There are two mistakes in Example 6.1

  • a typo: it refers to d instead of d2 for the mean imputation
  • an unnecessary lambda df2 that can be removed

Correct code, I believe:

# version of the guns polls with some errors
url = "https://cssbook.net/d/guns-polls-dirty.csv"
d2 = pd.read_csv(url)

# Option 1: clean with direct assignment
# Note that when creating a new column,
# you have to use df["col"] rather than df.col
d2["rep2"] = d2.rep.str.replace("[^0-9\\.]", "")
d2["rep2"] = pd.to_numeric(d2.rep2)
d2["Support2"] = d2.Support.fillna(d2.Support.mean())

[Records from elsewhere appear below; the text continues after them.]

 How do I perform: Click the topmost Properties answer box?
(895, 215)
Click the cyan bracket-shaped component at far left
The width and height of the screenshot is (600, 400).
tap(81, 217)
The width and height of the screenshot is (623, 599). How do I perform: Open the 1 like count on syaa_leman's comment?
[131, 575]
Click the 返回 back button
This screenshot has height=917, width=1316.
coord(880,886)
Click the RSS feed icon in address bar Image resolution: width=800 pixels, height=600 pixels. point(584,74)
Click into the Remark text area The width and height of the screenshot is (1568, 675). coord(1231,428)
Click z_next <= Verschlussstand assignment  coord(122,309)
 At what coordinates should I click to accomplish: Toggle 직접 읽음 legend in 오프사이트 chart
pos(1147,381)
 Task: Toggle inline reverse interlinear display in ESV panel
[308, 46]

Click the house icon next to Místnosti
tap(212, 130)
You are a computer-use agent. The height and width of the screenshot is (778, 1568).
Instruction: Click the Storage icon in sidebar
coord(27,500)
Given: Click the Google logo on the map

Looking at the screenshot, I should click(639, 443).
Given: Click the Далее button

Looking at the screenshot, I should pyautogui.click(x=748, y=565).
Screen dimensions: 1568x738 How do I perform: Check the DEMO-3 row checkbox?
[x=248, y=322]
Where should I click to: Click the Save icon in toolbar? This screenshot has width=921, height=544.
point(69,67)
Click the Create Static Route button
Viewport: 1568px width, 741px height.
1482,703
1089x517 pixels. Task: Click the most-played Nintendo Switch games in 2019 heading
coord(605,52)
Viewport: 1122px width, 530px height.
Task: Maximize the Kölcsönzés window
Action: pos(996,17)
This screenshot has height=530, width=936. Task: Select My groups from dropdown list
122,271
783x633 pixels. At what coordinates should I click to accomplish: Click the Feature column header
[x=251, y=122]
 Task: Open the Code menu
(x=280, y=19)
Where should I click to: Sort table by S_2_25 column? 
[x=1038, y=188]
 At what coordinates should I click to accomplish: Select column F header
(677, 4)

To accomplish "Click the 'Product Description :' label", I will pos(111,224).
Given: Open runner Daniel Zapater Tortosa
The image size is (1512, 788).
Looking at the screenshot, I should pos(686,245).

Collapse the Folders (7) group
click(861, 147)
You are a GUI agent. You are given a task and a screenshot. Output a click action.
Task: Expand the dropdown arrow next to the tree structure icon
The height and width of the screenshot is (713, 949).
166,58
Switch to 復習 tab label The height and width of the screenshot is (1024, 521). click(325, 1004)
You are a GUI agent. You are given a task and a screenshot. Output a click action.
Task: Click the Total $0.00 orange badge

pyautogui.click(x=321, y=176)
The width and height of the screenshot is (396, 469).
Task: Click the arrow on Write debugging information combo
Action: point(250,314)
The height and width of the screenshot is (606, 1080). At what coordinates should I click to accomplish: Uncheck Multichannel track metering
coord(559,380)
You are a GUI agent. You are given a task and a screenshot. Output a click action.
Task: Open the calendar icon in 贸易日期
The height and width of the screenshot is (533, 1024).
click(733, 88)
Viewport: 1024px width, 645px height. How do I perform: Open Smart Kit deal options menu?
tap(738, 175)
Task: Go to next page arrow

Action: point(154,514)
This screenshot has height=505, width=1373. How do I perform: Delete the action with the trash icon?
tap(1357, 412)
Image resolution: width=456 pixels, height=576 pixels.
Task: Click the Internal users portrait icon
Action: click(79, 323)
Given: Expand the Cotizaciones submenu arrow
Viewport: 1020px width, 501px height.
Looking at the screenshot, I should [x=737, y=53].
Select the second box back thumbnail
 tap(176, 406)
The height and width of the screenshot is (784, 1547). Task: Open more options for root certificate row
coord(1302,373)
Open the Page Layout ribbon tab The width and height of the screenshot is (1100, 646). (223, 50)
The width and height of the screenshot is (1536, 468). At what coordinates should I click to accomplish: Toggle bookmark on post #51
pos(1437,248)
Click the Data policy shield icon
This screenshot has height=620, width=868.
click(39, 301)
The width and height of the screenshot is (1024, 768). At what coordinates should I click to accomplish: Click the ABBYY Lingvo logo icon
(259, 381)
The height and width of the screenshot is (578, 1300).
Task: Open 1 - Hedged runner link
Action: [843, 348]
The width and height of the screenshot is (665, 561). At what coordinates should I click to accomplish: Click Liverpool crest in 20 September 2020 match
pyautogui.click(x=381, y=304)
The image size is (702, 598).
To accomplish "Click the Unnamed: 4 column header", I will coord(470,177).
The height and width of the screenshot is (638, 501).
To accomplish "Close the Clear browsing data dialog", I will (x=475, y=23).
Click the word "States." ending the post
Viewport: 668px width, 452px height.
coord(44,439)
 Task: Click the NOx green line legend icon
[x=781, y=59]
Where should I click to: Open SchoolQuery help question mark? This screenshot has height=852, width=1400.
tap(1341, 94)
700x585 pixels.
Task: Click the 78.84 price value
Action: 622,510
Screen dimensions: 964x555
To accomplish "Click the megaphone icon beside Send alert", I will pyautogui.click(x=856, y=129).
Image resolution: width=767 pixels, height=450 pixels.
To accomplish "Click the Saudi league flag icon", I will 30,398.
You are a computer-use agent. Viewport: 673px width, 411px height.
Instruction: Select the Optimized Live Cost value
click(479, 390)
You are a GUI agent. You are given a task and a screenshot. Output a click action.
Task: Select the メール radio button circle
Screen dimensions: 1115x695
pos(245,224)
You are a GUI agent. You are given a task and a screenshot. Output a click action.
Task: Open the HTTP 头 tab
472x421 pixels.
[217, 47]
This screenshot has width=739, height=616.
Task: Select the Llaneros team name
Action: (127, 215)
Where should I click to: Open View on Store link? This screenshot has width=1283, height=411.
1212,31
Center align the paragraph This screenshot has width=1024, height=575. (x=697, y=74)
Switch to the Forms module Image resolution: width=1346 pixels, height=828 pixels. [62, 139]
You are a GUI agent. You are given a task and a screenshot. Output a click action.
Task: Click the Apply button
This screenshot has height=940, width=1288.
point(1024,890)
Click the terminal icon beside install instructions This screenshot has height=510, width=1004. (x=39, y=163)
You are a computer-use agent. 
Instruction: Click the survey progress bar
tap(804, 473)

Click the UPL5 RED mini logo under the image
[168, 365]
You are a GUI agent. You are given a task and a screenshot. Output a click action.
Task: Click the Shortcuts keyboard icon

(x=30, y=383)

# Alternatively, clean with .assign
# Note the need to use an anonymous function
# (lambda) to chain calculations
cleaned = d2.assign(
    rep2=d2.rep.str.replace("[^0-9\\.]", ""),
    rep3=pd.to_numeric(d2.rep2),
    Support2=d2.Support.fillna(d2.Support.mean()),
)

# Finally, you can create your own function
def clean_num(x):
    x = re.sub("[^0-9\\.]", "", x)
    return int(x)

cleaned["rep3"] = cleaned.rep.apply(clean_num)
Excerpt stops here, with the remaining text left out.